Resolution
- Company type: Private
- Industry: Talent and Literary Agencies
- Founded: Los Angeles, California, USA (2013)
- Headquarters: Los Angeles, California New York City, New York Beijing, China
- Key people: Jeff Berg, Chairman and CEO David A. Unger, Agent
- Website: Resolution Talent & Literary Agency

= Resolution (talent agency) =

Talent and literary agency with headquarters in Los Angeles, California

Resolution was a talent and literary agency with headquarters in Los Angeles, California. It was formed by Jeff Berg, the former chairman of ICM Partners. Resolution represents artists including Lindsay Lohan, Roman Polanski, Molly Ringwald, David Duchovny, Gina Gershon, and Haley Joel Osment.

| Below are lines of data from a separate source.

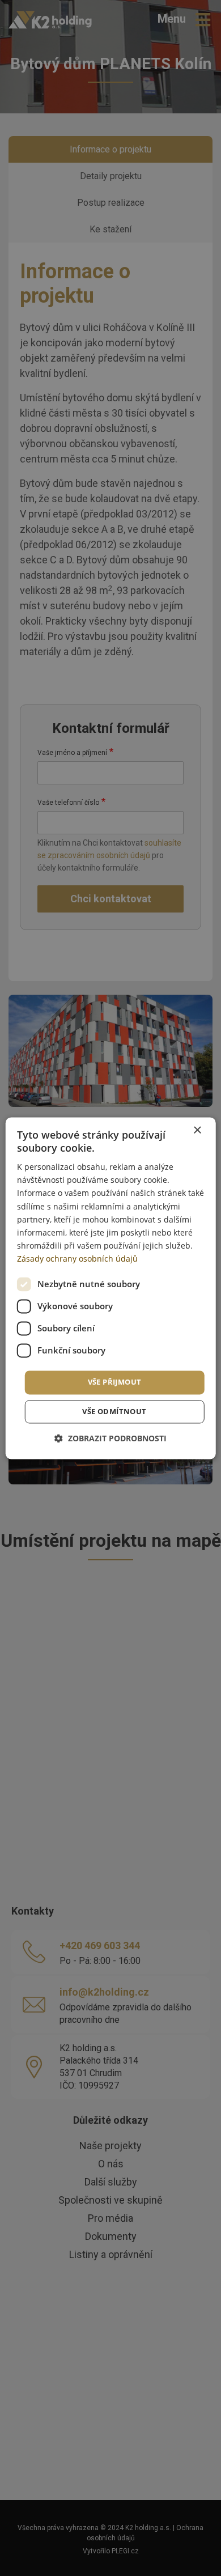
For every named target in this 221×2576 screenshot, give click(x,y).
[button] (110, 1438)
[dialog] (111, 1288)
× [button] (197, 1130)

As of 2014, the year it went out of business, Resolution was one of the ten largest agencies in the United States.

==Formation==
On January 28, 2013, Berg left ICM after the management buyout in October 2012, and opened Resolution. The new agency was capitalized with a $200 million investment from Jahm Najafi, a former Salomon Brothers banker active in private equity.

==Closure==
In March 2014, Bison Capital, a Chinese investment firm, made an investment in Resolution. During 2014, the agency saw the departure of several key agents. In October 2014, it was reported that Bison Capital had withdrawn its funding, and the agency would close down its operations.